[Stored records]
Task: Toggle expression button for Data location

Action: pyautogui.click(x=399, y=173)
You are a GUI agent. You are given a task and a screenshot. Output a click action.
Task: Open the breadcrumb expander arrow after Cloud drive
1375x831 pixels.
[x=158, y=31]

TASK ITEM
Each entry given above is to be duplicated exactly.

RESPONSE BOX
Task: Toggle expression button for Data location

Action: pyautogui.click(x=399, y=173)
You are a GUI agent. You are given a task and a screenshot. Output a click action.
Task: Open the breadcrumb expander arrow after Cloud drive
1375x831 pixels.
[x=158, y=31]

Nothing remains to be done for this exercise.